To be frankly honest, the problem isn’t based in sleep. I do, for those of you blessedly ignorant up till now, have a bit of a, er, major depressive disorder thingy. Had it since I was very young; maybe wiring difficulties, or, to flatter me, sane-girl-in-an-insane-world complex. Anyway, hard work, willpower and, admittedly, poverty, have kept me drug-free for ten years now, and I like it better this way — except that it’s not always a smooth ride. It’s emphatically not just sleep that I’ve been screwing up lately, in other words. The only thing I actually seem to be keeping my grip on is Tai Chi…but that’s neither here nor there. Suffice to say, I know what’s up, and it’ll be over eventually, probably soon. I’m almost 100% positive that one my Happy Fatty Acid or whatever gets properly regulated again, things will straighten out. No worries.

So no more of that needs to be inflicted on you, but at least with that much I can add that, if posting gets a bit irregular for a little while, I’m not dead. Or a ghost, like in Serial Experiments Lain.

That’s my absolute favorite weird anime, though. If you haven’t tried it, I highly recommend. Here’s why I love it, from the Wikipedia article:

Serial Experiments Lain deals directly with the definition of Reality, which makes its complex plot difficult to summarize.[4] The story is primarily based on the assumption that everything flows from human thought, memory, and consciousness.[5][6] Therefore, events on screen can be considered hallucinations of Lain, of other protagonists, or of Lain fabricating the hallucinations of others.[6] Story misdirection is central to the plotline;[7] even the offscreen voices or narrations’ information cannot be considered truthful.[8] The series consists of a cross-reflection of philosophical themes instead of the traditional linear events depiction: episodes are called “layers“.

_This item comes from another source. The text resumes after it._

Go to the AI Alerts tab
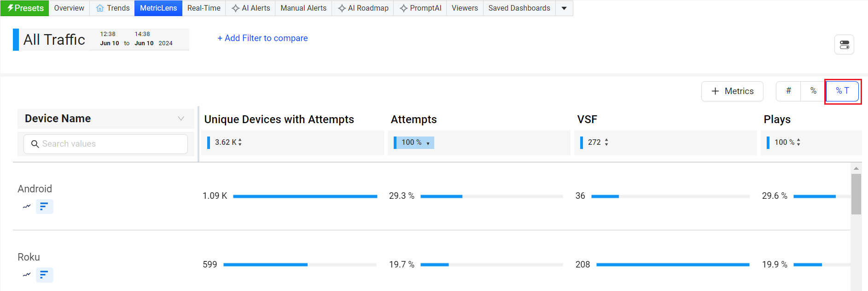The width and height of the screenshot is (868, 291). pos(250,8)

All that and it’s absolutely beautiful, too.

Anyway, enough digression, pleasant though it was. I’ll get my crap together, though when I do my posting level may actually go down, I think, as there are a lot of other things I should be doing more of as well. (Like working on the book, if I’m still going to write one.) Things will even out in the end, have no fear. The Blogger Gods are strong here. ;)

Okay, off to upgrade. Cross your fingers! Your good intentions don’t give a crap about physics, and will have no difficulty at all travelling back in time to influence how this upgrade is about to go!